As Schulman points out, far rightwing Israeli PM Benyamin Netanyahu, while addressing the US Congress, boldly stated that the Middle East is “a region where Christians are persecuted, gays are hanged, and women are stoned."
In 2012, Israeli Ambassador Michael Oren told a Philadelphia-based newspaper that “Israel was fighting for gay rights before the 1967 war. Even when terrorists were blowing up our buses and cafes, there was equality for gays."
These marketing efforts, along with the comments of Netanyahu, Oren, and other Israeli officials, have drawn immense criticism, earning such PR efforts the title of “pink washing." LGBT organizations and activists who also oppose Israel's several decade long occupation of Palestinian land expressed outrage.

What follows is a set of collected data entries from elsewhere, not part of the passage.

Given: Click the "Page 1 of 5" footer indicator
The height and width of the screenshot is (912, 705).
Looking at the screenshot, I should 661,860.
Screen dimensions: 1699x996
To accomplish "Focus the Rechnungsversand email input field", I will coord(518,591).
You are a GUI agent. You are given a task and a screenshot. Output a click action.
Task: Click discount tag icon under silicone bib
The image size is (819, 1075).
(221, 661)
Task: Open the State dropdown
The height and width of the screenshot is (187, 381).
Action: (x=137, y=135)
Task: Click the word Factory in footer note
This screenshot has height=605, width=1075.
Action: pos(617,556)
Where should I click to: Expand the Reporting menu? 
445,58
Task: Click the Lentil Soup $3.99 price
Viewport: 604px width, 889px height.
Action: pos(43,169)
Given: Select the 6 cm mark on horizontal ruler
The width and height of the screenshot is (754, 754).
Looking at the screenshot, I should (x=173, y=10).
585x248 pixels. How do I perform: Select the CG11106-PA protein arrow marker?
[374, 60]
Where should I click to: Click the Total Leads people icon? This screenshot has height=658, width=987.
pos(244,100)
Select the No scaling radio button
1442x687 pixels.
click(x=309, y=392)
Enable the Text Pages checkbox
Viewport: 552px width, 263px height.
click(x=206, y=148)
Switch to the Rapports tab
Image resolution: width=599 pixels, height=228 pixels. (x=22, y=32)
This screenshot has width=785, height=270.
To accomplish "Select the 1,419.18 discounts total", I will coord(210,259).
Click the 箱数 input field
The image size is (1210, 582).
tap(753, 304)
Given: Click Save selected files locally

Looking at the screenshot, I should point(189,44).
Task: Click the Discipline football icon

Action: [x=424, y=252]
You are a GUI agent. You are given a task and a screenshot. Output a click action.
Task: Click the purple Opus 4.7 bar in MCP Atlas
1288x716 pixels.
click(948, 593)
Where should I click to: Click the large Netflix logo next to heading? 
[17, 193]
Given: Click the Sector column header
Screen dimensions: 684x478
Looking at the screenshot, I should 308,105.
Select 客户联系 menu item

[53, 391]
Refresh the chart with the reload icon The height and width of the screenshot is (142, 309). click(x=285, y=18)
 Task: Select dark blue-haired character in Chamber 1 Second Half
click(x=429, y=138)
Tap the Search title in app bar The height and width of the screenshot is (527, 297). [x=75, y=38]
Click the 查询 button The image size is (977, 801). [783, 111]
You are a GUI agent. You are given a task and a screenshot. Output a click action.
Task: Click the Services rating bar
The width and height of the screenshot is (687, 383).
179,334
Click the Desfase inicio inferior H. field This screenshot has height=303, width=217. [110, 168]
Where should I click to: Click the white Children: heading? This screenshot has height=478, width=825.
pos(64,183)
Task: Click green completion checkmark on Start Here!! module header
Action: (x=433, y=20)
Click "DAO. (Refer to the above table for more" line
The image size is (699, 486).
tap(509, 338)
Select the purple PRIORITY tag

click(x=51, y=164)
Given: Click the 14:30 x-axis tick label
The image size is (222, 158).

Schulman wrote, “In Israel, gay soldiers and the relative openness of Tel Aviv are incomplete indicators of human rights... The long-sought realization of some rights for some gays should not blind us... to the Palestinians' insistence on a land to call home."
American socialist and LGBTQ activist and writer, author of Sexuality and Socialism, joined the debate by publishing an article titled “What's so gay about apartheid?" Responding to Lillian Fadderman's call for the LGBT community to support Israel, she argued:
In Palestine, a largely secular and leftist tradition was smashed, and most of its left leaders were exiled, jailed or killed by Israel. Pointing an accusatory finger at Palestinian leaders' illiberal stance toward LGBT people today is obscene. To ignore Israel's dispossession, occupation and immiseration of 10.6 million Palestinians in the world and then expect sexually liberatory ideals to flourish under such a condition is absurd. No population anywhere on Earth has risen to such expectations.
Al-Qaws, a Palestinian an LGBTQ organization, have also come out against Israel's “pink washing" campaign. During a 2011 public forum, Al-Qaws member Sami Shamali shot down the assertions that Israel acted to protect Palestinian LGBTQ individuals and observed, “the apartheid wall was not created to keep Palestinian homophobes out of Gay Israel, and there is no magic door for gay Palestinians to pass through."
As the latest attempt to enhance Israel's PR image, the LGBTQ Birthright program will likely garner the support of the country's usual allies. But it will undoubtedly draw the ire of the its many critics who also support Palestinian rights in the face of its longstanding military occupation and oppression of Palestinian national, civil, and human rights.
As a gay Palestinian journalist told BikyaNews.com in August 2012, “Discrimination against Arabs in Israel does not exclude homosexual Arabs. Tel Aviv can be the gay Heaven only for a Palestinian who has never been to a gay club before. There are very few cases where Israel granted asylum to homosexual Palestinians, and other cases where they were used as spies."